In another week of high drama at the state-owned Nuclear Energy Corporation of South Africa (Necsa), the board has attempted to “summarily dismiss” chief executive Phumzile Tshelane for allegedly “withholding information” from the auditor-general.
The board majority wrote to Tina Joemat-Pettersson, the energy minister, last Friday to complain that Tshelane’s conduct towards government auditors had resulted in the auditor general provisionally disowning Necsa’s 2014-2015 financial statements with a “disclaimer”.
Read:
Nuclear storm brews as board tries to oust energy chief
But Joemat-Pettersson ignored their pleas this week by extending Tshelane’s contract “on [a] month-to-month basis … until further notice”. Tshelane’s three-year contract as Necsa chief executive was set to expire on Friday July 31.
Looming large over these latest developments is government’s R1-trillion nuclear new-build programme led by the energy department. The department had said that it would launch the procurement process by the end of July.

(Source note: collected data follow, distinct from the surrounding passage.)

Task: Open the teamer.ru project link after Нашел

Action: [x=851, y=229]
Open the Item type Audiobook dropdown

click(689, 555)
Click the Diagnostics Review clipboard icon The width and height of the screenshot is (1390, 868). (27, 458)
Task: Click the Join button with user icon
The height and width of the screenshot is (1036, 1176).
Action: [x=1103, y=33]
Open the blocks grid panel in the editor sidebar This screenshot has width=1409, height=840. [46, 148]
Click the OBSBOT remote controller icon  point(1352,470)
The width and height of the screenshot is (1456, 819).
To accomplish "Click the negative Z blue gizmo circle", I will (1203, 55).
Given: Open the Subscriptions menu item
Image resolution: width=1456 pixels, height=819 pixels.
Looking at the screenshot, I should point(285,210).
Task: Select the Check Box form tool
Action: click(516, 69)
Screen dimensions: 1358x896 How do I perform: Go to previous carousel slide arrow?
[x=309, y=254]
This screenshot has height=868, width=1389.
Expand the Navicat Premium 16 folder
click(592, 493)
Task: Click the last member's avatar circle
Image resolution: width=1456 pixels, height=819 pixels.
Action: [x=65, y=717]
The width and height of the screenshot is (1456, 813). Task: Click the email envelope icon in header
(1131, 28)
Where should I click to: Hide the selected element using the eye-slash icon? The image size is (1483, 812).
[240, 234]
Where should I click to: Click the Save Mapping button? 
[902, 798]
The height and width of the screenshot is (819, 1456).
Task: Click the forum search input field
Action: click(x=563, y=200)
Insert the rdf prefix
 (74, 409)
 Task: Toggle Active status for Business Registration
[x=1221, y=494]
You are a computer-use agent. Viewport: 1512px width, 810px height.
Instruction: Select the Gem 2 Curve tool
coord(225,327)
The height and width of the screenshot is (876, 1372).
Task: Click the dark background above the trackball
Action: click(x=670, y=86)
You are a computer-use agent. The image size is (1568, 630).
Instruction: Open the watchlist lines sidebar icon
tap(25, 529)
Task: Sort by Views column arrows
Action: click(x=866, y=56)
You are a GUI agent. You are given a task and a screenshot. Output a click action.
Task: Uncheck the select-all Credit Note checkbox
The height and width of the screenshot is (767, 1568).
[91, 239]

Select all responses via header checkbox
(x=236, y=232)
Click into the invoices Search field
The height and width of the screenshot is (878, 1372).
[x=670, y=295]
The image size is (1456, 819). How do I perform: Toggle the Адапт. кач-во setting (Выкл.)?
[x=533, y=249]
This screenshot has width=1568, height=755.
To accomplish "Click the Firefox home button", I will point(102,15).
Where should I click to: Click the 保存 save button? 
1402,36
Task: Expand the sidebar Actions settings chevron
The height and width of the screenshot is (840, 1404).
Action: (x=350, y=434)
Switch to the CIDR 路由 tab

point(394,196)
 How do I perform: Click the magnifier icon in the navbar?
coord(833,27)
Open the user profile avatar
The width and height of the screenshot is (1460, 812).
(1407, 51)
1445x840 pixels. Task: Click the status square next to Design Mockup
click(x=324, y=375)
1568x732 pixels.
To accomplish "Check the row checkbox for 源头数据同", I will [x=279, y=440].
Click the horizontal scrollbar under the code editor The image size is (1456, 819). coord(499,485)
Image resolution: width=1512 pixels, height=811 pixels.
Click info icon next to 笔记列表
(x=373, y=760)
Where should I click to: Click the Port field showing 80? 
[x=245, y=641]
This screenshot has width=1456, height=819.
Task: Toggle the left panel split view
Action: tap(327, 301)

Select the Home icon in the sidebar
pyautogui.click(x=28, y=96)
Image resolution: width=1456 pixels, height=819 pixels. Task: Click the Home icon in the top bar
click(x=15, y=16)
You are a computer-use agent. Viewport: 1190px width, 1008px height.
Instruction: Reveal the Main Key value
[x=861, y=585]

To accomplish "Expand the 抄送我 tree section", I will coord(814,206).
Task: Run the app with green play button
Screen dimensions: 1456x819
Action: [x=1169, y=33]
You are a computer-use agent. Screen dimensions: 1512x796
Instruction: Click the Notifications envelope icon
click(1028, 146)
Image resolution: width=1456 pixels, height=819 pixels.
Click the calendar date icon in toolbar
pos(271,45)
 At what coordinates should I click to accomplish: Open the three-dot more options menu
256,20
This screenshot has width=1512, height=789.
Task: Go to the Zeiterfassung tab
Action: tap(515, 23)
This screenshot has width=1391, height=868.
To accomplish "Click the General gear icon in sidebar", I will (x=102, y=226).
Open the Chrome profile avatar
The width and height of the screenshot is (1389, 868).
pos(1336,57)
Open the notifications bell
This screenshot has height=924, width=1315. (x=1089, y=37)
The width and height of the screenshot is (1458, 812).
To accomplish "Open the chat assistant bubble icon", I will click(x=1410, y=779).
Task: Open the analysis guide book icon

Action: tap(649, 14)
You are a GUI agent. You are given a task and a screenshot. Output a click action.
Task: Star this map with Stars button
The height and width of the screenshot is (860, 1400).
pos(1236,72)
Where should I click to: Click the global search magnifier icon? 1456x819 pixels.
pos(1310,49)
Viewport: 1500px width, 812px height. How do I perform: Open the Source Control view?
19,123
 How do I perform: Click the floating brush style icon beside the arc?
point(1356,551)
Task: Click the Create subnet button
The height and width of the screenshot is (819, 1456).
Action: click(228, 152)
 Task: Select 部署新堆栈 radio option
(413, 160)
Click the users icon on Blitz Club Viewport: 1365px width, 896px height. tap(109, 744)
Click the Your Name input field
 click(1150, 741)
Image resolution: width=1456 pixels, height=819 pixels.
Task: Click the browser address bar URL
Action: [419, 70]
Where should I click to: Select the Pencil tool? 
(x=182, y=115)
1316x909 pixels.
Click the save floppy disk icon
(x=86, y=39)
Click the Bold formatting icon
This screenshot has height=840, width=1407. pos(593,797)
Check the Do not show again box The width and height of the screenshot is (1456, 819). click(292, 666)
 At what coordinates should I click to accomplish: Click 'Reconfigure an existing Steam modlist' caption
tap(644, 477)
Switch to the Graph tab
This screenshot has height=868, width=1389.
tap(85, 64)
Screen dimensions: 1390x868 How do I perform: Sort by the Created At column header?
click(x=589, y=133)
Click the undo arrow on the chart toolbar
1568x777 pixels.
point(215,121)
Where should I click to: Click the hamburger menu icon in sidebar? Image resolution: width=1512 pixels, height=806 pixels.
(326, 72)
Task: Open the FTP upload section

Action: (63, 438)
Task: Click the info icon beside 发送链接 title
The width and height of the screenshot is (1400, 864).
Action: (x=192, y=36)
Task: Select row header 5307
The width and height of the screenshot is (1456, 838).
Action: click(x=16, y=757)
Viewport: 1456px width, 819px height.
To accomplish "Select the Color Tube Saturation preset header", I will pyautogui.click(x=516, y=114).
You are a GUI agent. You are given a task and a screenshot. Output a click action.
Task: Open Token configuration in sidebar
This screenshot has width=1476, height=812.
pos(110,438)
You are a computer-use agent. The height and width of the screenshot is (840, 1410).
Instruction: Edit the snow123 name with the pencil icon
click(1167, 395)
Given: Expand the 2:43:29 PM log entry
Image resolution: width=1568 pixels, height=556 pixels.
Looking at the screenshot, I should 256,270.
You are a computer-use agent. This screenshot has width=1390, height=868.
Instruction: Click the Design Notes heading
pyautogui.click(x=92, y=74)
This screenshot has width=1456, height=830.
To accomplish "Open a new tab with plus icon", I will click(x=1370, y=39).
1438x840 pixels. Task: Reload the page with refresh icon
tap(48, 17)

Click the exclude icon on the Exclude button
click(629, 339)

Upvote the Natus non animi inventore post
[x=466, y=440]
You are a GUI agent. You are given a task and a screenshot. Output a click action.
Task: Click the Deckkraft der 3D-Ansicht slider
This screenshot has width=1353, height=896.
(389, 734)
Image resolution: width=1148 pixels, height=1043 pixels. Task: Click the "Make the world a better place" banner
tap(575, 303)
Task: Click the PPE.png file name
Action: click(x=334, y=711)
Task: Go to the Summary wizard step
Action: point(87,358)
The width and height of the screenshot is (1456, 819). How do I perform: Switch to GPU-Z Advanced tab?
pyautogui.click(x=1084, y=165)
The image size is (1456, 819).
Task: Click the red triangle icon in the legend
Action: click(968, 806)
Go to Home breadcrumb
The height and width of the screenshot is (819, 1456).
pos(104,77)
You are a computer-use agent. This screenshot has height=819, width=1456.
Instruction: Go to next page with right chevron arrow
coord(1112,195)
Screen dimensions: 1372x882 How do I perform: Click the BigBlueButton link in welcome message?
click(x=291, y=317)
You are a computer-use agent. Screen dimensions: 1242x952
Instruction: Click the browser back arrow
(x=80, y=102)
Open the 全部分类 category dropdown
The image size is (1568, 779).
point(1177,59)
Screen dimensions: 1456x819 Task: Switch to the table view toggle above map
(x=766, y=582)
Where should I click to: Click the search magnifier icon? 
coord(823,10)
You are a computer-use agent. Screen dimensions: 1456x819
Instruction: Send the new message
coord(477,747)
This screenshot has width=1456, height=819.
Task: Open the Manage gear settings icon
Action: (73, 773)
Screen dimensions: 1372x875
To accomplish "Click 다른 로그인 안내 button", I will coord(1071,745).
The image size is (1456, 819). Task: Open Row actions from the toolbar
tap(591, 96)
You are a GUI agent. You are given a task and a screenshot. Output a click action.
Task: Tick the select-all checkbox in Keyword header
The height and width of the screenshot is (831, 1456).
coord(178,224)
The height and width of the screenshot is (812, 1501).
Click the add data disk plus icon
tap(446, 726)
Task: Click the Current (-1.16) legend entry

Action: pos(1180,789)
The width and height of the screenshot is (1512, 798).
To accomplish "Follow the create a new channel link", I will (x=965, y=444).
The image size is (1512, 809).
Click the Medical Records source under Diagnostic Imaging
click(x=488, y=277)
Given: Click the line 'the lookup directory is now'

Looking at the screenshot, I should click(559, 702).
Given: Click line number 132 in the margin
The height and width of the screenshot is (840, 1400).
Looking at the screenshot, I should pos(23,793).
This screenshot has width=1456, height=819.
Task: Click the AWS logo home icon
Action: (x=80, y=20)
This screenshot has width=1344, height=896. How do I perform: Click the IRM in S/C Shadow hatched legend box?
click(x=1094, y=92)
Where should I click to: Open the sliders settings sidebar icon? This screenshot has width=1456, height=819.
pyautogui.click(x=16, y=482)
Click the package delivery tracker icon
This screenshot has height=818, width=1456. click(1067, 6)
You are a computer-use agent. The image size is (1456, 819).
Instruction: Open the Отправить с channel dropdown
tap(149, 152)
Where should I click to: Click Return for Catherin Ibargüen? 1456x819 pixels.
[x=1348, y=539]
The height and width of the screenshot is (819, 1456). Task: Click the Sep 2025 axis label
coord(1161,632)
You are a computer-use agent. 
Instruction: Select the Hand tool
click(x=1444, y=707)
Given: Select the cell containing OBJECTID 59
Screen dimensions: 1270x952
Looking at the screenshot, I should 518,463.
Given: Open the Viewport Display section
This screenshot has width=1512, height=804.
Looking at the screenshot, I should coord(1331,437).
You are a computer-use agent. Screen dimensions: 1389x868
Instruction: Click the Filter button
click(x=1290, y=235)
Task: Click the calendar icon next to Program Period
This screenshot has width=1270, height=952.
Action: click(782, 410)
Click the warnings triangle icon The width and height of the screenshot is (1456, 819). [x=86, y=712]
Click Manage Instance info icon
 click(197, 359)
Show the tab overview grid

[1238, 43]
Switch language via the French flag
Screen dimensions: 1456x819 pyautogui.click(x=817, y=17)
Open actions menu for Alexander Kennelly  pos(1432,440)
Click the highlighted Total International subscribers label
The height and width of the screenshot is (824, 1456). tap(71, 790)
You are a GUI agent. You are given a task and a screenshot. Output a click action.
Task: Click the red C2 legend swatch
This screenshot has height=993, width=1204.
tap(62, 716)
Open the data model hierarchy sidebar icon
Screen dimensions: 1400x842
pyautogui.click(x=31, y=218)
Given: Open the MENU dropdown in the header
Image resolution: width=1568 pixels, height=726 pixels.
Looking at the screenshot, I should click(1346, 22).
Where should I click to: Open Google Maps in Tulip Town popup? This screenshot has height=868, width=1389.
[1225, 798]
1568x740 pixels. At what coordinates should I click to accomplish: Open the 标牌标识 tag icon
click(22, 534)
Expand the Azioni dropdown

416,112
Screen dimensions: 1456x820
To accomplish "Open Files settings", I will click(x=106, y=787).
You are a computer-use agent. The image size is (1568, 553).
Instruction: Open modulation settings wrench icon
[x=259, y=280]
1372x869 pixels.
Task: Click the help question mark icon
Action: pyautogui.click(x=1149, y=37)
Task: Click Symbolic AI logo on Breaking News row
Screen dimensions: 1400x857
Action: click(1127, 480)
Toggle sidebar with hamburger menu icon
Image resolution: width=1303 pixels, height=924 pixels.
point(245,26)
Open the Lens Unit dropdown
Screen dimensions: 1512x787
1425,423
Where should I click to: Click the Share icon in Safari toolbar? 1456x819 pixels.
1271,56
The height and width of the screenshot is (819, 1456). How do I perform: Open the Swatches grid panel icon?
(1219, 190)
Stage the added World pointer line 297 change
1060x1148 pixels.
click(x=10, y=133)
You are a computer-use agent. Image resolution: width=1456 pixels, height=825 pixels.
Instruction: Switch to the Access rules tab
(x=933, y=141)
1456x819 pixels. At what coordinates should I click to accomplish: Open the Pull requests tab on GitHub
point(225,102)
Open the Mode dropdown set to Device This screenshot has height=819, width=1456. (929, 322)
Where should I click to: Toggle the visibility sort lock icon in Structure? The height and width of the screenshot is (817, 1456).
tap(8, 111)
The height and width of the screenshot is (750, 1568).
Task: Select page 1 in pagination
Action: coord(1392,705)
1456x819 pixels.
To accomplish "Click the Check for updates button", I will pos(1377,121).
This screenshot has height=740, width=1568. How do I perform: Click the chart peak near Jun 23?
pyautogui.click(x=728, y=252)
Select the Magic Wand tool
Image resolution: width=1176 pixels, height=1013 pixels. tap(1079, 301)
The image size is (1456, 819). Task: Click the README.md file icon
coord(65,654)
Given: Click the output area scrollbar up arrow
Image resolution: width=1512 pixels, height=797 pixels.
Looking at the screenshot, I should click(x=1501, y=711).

Billed as the most expensive project in South African history, it has raised concerns among energy experts for its perceived unaffordability and potential to saddle the country with enormous debt and above-average electricity prices for decades to come.
Justifying her decision to retain Tshelane, Joemat-Pettersson wrote to the board on Tuesday, saying that, “in light of the pivotal role Necsa is playing in the nuclear new-build programme, it is important to maintain stability and continuity in this organisation during the … procurement process”.
Suitability questioned
But the board members are similarly mindful of the impending nuclear programme, and question Tshelane’s suitability to perform a key role.
They wrote to the minister: “The nuclear industry is one that prides itself in transparency, especially when it comes to compliance, safety and financial accounting.
“The very future of nuclear in South Africa depends on these pillars to assure that nuclear energy should not be feared, but embraced.
“The actions and conduct of the CEO … have trampled these very values and made a mockery of the government’s efforts to ensure a world-class nuclear industry, in preparation of the planned nuclear new-build programme.”
But Joemat-Pettersson strengthened Tshelane’s position this week by also recalling one of her nominees to the board. Department official Jeetesh Keshaw had fallen in with the small but vocal board majority that has been gunning for Tshelane, and has now been replaced.
This is not the first time that Joemat-Pettersson has shielded Tshelane. AmaBhungane has reported how, in December last year, she told the board to open disciplinary proceedings against him on several charges but later recanted and instead launched her own inquiry into the board.
‘Applying her mind’
Joemat-Pettersson’s inquiry is now complete. She told the board this week she is “applying her mind” to its findings.
The board may also have overplayed its hand by issuing Tshelane and chief financial officer Zakes Myeza with letters of summary dismissal over the annual audit.
However, following the minister’s intervention, the letters were never delivered.
The Nuclear Energy Act gives the minister the power to hire and fire chief executives of state-owned companies allocated to her and she is likely to contest the board’s power to exercise this right concurrently.
The audit trail Tshelane wrote to auditor general Kimi Makwetu this week to protest about his auditors’ handling of the audit.
It remains to be seen whether Makwetu will now modify the disclaimer.
The board audit committee’s concerns, which amaBhungane has seen in writing, included:
- Allegations, apparently made by the auditor general’s team working on the corporation’s accounts, that Tshelane and Myeza had granted them “only limited access” and had “with[e]ld information”;
- Necsa’s financial position has “deteriorated in the past two years”. It is now R147.8-million in the red, and many of its income-generating subsidiaries are no longer going concerns; and
- Necsa cannot quantify the future cost of “decommissioning and decontaminating” its facilities.
But in his letter to the auditor general, Tshelane complained that “basically the auditors have not had time to audit and apply their minds sufficiently to arrive at a well-considered audit opinion”.
The chief executive took issue with the “inconsistent treatment [by the auditors] of the liabilities associated with decommissioning and decontamination” and the “enormous amount of time and effort spent unnecessarily in this area”.
Flatly denying that Necsa had refused the auditors access to information, he lectured Makwetu: “It is inconceivable that auditors can spend more than three months applying resources to audit and not be able to satisfy themselves with audit evidence.”